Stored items
++++++++
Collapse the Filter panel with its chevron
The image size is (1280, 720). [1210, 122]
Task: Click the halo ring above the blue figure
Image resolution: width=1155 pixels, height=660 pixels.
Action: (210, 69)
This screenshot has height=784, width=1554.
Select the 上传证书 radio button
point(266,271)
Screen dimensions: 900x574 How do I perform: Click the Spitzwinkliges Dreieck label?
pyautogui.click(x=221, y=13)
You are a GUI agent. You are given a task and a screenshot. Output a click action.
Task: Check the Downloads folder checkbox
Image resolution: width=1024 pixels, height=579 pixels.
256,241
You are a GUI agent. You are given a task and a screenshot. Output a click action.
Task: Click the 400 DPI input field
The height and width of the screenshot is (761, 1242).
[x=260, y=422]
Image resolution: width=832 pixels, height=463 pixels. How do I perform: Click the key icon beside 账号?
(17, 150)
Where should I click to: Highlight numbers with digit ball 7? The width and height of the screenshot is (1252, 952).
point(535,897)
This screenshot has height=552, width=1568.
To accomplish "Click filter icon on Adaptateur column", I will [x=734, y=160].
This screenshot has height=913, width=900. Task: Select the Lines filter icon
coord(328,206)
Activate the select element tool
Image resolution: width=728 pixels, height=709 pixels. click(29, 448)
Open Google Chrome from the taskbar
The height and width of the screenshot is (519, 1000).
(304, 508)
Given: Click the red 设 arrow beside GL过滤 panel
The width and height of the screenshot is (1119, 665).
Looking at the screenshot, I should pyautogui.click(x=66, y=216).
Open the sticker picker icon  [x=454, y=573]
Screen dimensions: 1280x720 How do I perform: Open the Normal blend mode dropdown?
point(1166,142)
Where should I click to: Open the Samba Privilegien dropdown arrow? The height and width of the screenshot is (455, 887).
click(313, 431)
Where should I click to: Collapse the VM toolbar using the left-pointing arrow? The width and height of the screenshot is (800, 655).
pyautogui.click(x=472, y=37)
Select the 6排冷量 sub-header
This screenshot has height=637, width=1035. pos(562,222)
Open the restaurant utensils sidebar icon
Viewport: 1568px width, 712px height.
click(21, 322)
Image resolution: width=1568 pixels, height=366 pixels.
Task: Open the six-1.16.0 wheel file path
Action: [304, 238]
++++++++
The line with "This screenshot has height=552, width=1568." marks the end; reproduce exactly every line from the start of the entries up to it, that line included.

_RESULT OF THE EXERCISE:_
Collapse the Filter panel with its chevron
The image size is (1280, 720). [1210, 122]
Task: Click the halo ring above the blue figure
Image resolution: width=1155 pixels, height=660 pixels.
Action: (210, 69)
This screenshot has height=784, width=1554.
Select the 上传证书 radio button
point(266,271)
Screen dimensions: 900x574 How do I perform: Click the Spitzwinkliges Dreieck label?
pyautogui.click(x=221, y=13)
You are a GUI agent. You are given a task and a screenshot. Output a click action.
Task: Check the Downloads folder checkbox
Image resolution: width=1024 pixels, height=579 pixels.
256,241
You are a GUI agent. You are given a task and a screenshot. Output a click action.
Task: Click the 400 DPI input field
The height and width of the screenshot is (761, 1242).
[x=260, y=422]
Image resolution: width=832 pixels, height=463 pixels. How do I perform: Click the key icon beside 账号?
(17, 150)
Where should I click to: Highlight numbers with digit ball 7? The width and height of the screenshot is (1252, 952).
point(535,897)
This screenshot has height=552, width=1568.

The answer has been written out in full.